Originally I set out to find one of those credit card processors, but while researching that I stumbled upon a POS terminal and it really looks more like what he needs. I saw one online for $59 a month (plus of course the processing fee's) which looked promising until I read a Forbes article that said most small businesses do not realize they can purchase one for $100-$400. We would need to be able to do cash, checks, and cards. Both bank cards and credit cards,


----------



## Harry Chickpea (Dec 19, 2008)

There are even free software systems out there. The big advantage of using a POS system instead of a cash drawer is in the reporting and inventory, not the actual sale. A lot of software is aimed at restaurants and bars, but there are retail ones. Just a random few from CNET:

[ame=http://download.cnet.com/Retail-Boss-POS-Point-of-Sale/3000-2067_4-10105004.html]Retail Boss POS (Point of Sale) - Download.com[/ame]

[ame=http://download.cnet.com/ezPower-Point-of-Sale/3000-2067_4-10104254.html]ezPower Point of Sale - Download.com[/ame]

[ame=http://download.cnet.com/ComCash-Point-of-Sale-Software-POS/3000-2067_4-10787974.html]ComCash Point of Sale Software (POS) - Download.com[/ame]

[ame=http://download.cnet.com/4POS-POS-Retail/3000-2067_4-10206371.html]4POS POS Retail - Download.com[/ame]

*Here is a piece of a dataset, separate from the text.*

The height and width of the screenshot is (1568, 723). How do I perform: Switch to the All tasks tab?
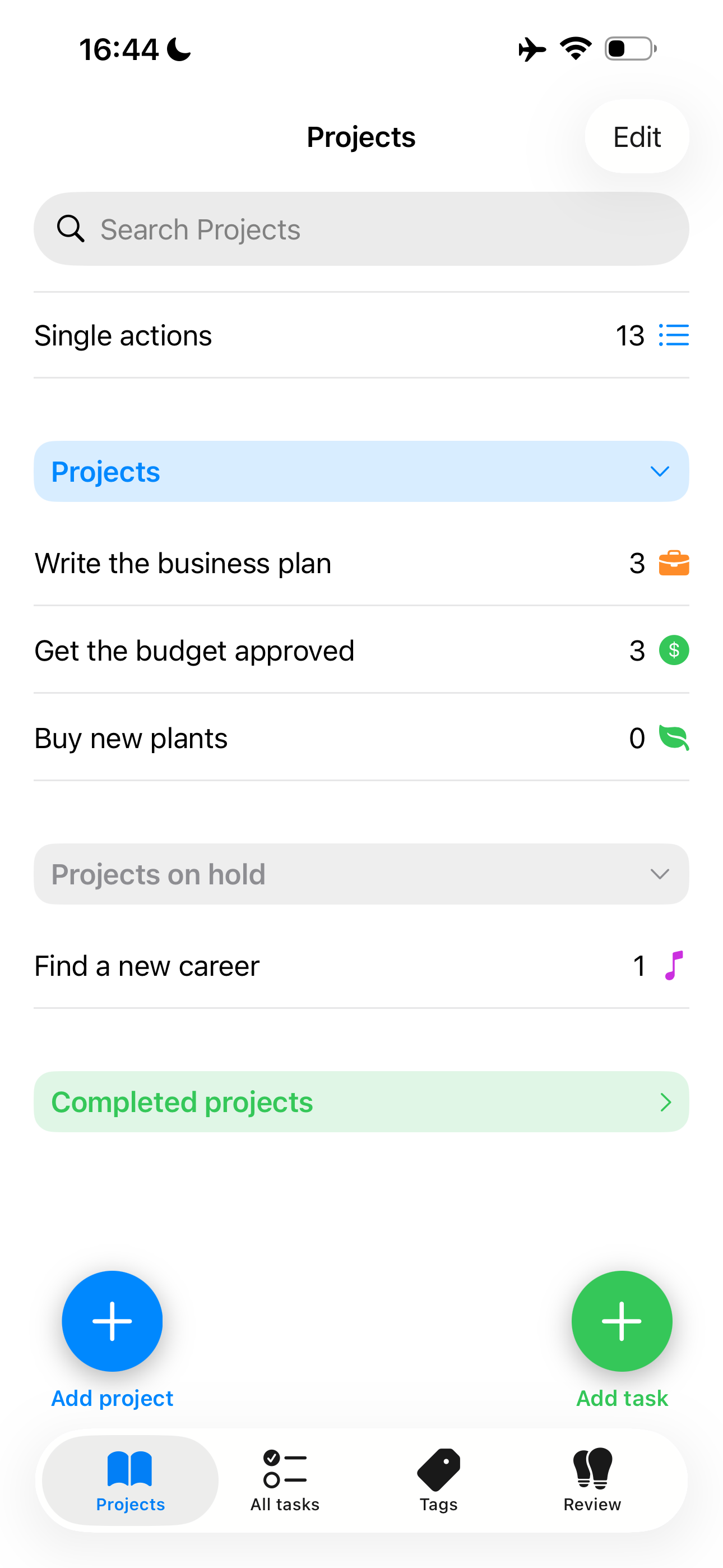285,1480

You want to look for how sales tax is handled. Two or more tax lines (state and local) should be available with separate report tallying. The need to be exception rules for items not taxed or taxed at different rates. Reports should ideally be exportable to common spreadsheet formats. Many states require detailed audit trails, so that needs to be checked out. Input on many POS systems is via touch screen. That works for some environments, but the keyboard still is the best and most reliable and instantly replaceable input device for most situations where there is space and not a lot of liquids.

Security is an issue, but daily back-ups generally resolve most of the problems. A lot of systems want to connect to a remote server that you keep in a locked room. That means that any network problem will bring your system down. I was in a Winn-Dixie that had that type of problem and customers were left standing. NOT good business. Avoid if possible.

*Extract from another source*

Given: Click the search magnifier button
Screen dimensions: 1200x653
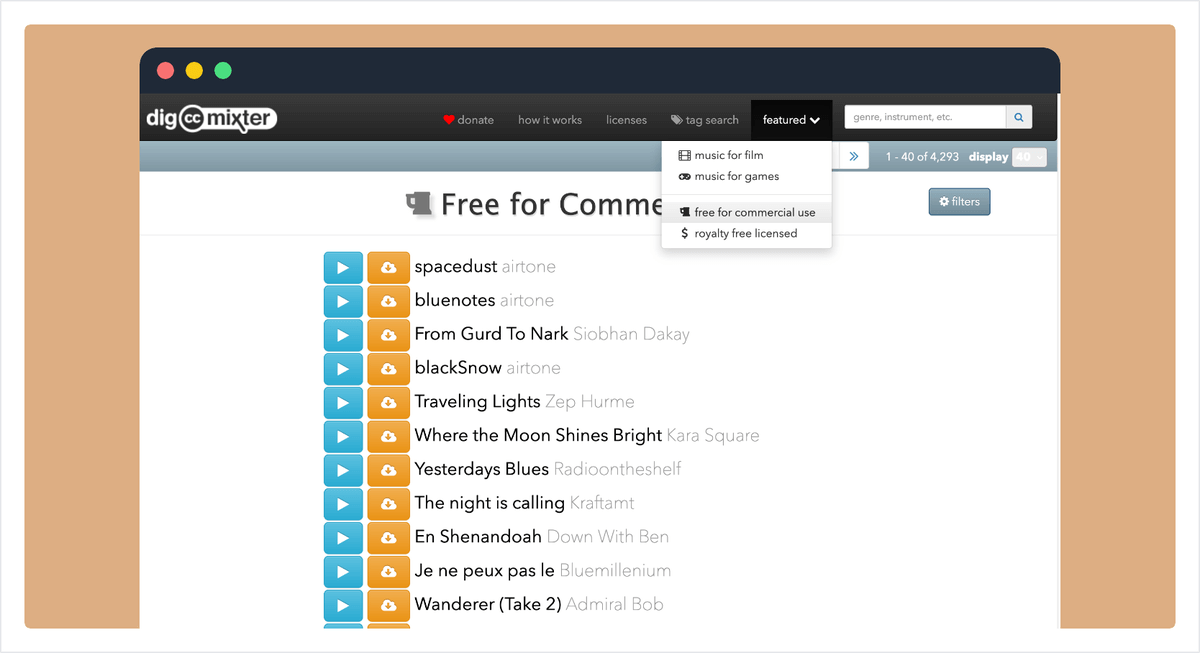Looking at the screenshot, I should coord(1018,118).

Skip the pole displays. Nobody looks at them anyway. A locking cash drawer is needed for some environments, but not all. CBM makes some decent small ones. Receipt printers - my favorite is the Star line of printers. Super-fast and with extra capabilities. A slow receipt printer is a real drawback in almost all situations. Check for printer type capabilities. Epson has been strong in the field, but I dislike them.

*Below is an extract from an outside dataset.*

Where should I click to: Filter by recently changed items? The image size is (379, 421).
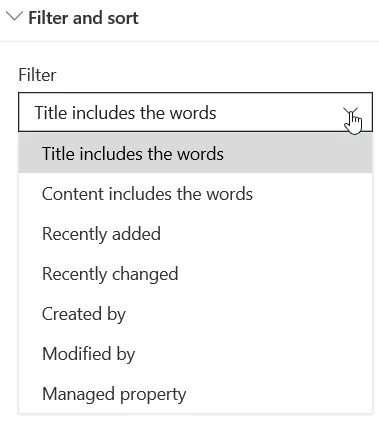(195, 274)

Credit cards - when the CC software is integrated into the POS software, any changes to the way the CC companies process or update their stuff will create problems. Any link between the two softwares should be minimal, or even semi/manual. That also allows you to freely change between processing services.

Good software will have more capabilites than you may ever use, but the core system will be simple and intuitive.

Oh yeah, almost forgot. It is FAR FAR better for a POS to NOT have a connection to the internet, or for that connection to be extremely restricted.


----------



## NostalgicGranny (Aug 22, 2007)

Thank you - that has been a big help. It gives me a springboard to work with. 

I've been doing a little researching since I posted and discovered the article was a tad misleading. POS terminals run significantly higher priced then they suggested. Doubtful one could be touched for under $1200. I did find a few use ones but those also had issues that I would rather not deal with.


----------



## NostalgicGranny (Aug 22, 2007)

Harry he just signed a contract for the building yesterday and gave permission for me to say publicly - it is a farm and feed store that he is starting up.


----------



## clovis (May 13, 2002)

About the CC processor...if you have a Chase bank near you, I've heard that they are giving a Square brand CC reader away if you have a business account.

The Square plugs into an iPhone type phone, and you run the card that way.

Chase told me there were no monthly fees...just the percentage that they take.


----------